Well, it should be no different then with other runtimes, like Rails or maybe a PHP app.
`node` is a binary file, and when you run it, you run it as a certain user. This user can access some files on the system, and is blocked to others. Likewise, other users can access certain files owned by this user, or can be blocked from others. Typical program like any other.
If you want to isolate a Node app on a, say, typical linux system, you would run the Node runtime with a separate user, created just for the app. You would protect it's home directory (or wherever the app is served from) so that only that user (and possibly autodeployment etc scripts) can access it. If you want to protect other places on the system, do not let your app user (or node user) access to that folder.
But those are simple use cases. Seemingly more complex solution would be if you "dockerize" your app - put it in the docker container. The app is then, well, contained. Permissions are much more restrictive, depending on your setup. And you get other benefits - streamlining deployments, testing etc.
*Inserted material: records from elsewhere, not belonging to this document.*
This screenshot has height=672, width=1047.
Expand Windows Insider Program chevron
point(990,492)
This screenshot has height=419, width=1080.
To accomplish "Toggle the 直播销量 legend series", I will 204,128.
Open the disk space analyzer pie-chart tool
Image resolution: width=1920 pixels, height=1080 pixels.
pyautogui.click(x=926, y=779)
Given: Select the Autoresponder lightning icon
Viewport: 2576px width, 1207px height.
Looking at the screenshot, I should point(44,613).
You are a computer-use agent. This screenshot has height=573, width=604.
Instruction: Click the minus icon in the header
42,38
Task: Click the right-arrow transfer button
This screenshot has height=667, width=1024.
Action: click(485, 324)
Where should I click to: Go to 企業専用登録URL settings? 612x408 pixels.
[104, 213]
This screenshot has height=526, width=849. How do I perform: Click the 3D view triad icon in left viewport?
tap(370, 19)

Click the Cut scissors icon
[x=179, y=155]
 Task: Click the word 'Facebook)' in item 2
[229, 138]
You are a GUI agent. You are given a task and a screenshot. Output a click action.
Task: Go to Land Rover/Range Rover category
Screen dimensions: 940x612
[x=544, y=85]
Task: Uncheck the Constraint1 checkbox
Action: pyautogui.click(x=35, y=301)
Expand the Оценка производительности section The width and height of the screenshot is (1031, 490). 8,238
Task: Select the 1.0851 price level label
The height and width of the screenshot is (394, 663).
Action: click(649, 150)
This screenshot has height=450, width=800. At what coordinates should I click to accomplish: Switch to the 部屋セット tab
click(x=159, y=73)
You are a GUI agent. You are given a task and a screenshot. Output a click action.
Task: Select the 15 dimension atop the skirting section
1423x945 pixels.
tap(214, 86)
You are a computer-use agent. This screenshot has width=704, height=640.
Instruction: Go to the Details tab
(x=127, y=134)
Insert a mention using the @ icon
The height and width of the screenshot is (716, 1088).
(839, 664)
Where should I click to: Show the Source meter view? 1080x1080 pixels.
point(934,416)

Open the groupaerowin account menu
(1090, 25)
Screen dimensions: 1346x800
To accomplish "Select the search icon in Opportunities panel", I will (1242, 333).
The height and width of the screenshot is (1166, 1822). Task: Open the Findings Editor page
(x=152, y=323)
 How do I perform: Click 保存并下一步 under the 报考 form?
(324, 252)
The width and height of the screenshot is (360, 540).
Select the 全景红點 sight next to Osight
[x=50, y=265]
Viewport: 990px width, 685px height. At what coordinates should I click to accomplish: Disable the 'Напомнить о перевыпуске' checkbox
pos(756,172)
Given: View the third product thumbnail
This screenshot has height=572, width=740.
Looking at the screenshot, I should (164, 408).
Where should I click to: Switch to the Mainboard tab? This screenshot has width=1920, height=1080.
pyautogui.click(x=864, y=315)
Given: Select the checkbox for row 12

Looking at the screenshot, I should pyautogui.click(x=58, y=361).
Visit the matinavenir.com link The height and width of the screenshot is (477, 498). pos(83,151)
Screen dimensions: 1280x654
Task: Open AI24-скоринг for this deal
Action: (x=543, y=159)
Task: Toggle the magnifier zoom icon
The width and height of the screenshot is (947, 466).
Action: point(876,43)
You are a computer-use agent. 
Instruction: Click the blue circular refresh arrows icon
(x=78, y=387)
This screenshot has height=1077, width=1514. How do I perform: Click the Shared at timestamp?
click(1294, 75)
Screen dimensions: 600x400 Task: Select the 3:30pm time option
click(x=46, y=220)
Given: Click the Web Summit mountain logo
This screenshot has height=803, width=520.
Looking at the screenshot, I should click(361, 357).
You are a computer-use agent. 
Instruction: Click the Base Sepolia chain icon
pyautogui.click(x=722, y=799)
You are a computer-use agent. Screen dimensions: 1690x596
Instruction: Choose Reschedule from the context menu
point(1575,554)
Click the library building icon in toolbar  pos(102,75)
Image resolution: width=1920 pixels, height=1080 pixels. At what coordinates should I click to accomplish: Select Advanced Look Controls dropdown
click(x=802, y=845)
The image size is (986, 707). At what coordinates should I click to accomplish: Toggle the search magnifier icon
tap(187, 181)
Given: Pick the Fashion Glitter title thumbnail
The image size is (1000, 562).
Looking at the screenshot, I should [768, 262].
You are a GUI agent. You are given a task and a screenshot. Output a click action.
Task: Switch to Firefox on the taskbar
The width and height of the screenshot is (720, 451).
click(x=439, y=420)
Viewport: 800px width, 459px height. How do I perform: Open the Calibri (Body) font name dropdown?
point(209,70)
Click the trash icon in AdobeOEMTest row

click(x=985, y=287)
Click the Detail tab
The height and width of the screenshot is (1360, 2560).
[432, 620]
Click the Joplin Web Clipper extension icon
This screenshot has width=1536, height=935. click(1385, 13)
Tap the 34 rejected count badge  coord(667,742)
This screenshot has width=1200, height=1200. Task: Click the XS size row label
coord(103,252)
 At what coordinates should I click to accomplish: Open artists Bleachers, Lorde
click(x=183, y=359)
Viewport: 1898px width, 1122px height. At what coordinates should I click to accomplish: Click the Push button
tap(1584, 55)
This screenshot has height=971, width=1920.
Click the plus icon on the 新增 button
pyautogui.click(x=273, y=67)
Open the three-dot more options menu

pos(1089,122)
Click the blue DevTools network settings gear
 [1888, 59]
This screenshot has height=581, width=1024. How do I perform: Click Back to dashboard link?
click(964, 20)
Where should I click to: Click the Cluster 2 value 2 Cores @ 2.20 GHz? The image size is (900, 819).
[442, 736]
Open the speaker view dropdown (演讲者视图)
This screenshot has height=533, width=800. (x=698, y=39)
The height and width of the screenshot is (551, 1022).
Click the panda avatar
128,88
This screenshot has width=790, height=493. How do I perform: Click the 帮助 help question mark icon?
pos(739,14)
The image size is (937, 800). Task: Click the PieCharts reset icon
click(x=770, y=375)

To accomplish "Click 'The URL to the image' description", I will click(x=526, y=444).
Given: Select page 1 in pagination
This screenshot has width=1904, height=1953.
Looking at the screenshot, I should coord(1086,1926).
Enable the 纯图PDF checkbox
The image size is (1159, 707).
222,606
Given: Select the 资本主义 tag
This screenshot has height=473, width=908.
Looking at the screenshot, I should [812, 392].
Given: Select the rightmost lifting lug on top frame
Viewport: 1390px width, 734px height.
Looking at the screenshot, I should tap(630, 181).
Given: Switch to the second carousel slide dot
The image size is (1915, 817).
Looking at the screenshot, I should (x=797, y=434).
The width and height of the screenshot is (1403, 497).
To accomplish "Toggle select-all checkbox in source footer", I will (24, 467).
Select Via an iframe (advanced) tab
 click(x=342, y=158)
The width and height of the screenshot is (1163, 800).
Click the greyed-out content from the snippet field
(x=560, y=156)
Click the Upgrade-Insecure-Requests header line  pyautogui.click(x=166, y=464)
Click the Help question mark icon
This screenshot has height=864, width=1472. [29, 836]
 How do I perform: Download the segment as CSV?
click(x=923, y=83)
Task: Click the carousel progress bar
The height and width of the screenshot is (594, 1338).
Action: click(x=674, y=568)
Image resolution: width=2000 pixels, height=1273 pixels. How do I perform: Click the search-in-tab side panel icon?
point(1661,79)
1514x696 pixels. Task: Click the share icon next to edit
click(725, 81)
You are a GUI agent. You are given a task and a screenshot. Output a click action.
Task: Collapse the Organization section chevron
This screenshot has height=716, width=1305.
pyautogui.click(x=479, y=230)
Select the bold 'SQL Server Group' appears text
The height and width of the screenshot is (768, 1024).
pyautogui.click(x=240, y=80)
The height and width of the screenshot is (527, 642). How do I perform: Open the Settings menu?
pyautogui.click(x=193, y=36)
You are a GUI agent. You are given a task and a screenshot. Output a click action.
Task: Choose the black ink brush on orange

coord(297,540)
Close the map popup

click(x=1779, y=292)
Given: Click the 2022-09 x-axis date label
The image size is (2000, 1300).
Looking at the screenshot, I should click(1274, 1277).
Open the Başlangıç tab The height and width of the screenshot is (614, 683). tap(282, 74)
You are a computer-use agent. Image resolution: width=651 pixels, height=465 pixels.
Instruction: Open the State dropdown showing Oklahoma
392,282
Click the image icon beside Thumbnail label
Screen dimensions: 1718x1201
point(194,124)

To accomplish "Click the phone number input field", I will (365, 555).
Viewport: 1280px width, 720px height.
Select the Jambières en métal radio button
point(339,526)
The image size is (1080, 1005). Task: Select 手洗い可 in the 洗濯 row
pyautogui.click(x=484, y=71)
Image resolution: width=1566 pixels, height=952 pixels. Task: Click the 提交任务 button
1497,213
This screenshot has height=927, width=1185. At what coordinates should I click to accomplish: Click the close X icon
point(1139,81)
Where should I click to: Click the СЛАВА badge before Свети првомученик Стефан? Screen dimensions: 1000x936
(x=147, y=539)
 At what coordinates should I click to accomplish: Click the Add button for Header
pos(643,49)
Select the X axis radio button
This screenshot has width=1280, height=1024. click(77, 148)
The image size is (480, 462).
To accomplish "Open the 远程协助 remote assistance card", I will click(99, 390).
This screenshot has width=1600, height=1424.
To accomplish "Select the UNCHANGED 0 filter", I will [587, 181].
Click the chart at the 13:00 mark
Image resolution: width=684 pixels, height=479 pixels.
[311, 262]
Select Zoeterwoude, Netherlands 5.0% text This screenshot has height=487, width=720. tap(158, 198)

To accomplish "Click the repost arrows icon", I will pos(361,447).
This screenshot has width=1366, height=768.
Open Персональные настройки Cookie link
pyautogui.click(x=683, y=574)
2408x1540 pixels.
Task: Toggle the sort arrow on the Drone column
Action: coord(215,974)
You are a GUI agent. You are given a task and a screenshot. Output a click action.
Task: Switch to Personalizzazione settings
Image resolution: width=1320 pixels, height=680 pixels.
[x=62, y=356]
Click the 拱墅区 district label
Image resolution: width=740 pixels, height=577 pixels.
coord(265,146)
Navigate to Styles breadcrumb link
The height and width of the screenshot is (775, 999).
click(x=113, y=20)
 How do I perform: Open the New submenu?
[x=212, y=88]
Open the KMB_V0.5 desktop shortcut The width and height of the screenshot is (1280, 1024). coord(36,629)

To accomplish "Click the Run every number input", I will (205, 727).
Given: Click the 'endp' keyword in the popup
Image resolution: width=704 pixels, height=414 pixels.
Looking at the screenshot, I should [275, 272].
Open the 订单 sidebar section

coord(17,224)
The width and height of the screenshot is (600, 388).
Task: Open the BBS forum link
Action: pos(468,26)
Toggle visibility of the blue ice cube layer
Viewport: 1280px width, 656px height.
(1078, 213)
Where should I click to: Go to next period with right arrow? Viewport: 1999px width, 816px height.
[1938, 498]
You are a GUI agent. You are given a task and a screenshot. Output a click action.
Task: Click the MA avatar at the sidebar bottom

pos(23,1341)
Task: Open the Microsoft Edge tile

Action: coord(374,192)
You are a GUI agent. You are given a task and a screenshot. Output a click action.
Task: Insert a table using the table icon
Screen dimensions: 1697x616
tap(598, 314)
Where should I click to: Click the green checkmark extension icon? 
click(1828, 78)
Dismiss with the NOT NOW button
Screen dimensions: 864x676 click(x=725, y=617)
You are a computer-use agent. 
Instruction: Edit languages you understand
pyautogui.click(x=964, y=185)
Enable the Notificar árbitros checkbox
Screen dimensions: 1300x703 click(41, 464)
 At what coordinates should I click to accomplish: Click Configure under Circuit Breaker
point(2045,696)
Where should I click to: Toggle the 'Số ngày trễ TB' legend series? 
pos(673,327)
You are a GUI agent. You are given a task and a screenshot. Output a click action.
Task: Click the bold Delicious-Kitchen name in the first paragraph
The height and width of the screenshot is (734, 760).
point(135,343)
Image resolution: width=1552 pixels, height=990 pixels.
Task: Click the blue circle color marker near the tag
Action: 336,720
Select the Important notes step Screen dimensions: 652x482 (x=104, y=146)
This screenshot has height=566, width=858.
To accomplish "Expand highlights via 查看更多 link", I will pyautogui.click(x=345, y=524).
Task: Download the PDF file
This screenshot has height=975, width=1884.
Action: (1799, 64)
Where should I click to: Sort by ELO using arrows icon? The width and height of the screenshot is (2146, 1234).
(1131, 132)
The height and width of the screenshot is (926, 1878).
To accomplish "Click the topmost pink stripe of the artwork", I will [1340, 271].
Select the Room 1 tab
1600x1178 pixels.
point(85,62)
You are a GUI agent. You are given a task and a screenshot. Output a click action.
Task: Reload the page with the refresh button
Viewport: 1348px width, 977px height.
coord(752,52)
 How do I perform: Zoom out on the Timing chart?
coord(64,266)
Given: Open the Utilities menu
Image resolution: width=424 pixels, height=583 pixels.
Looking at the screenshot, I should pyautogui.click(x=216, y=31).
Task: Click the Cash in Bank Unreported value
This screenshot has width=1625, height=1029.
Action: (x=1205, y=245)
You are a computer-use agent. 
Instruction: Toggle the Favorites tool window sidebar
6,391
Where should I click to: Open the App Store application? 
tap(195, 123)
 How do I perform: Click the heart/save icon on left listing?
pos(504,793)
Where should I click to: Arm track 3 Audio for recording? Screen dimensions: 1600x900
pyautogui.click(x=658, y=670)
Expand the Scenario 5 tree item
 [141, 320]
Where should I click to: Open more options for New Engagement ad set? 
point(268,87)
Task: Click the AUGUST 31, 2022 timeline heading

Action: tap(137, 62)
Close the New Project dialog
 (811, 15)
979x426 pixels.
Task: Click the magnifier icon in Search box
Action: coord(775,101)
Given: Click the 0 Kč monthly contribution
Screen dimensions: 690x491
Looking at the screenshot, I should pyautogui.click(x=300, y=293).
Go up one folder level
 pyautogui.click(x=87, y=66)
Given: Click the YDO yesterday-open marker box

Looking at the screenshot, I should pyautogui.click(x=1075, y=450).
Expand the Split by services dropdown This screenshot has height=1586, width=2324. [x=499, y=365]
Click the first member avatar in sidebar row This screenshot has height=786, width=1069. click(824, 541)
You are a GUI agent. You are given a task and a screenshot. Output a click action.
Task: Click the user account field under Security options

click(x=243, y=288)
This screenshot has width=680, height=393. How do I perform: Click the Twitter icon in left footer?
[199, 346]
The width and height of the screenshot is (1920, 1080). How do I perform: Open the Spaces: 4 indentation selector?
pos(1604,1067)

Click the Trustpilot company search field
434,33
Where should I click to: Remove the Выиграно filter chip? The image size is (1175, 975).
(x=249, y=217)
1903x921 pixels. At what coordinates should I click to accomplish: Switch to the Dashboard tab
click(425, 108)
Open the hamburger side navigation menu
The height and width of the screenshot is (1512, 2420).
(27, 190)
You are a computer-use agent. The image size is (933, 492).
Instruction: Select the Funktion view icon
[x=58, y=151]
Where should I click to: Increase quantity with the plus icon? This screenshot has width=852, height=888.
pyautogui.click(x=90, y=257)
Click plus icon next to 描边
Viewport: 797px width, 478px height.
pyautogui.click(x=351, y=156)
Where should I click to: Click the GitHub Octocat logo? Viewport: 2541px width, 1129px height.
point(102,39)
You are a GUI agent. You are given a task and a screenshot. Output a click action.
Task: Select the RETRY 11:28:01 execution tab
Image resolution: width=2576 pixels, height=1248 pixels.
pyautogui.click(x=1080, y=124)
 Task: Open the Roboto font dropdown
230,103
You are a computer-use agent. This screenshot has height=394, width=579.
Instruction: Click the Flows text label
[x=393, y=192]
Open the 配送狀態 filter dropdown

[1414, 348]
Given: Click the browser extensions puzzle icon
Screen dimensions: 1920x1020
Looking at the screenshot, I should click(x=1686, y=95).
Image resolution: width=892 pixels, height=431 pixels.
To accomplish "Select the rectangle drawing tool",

The best part of dockerizing a node app is that it's super simple. You learn it in one afternoon, you practice maybe a week and you are good - new skill acquired, new levels of complexity that actually simplifies stuff for you reached, new options open. And it's applicable to more then just node, you can then dockerize other stuff too - database/cashing systems, file systems, nginx and whatnot.
Take a look at one of the tutorials available online and see how it goes.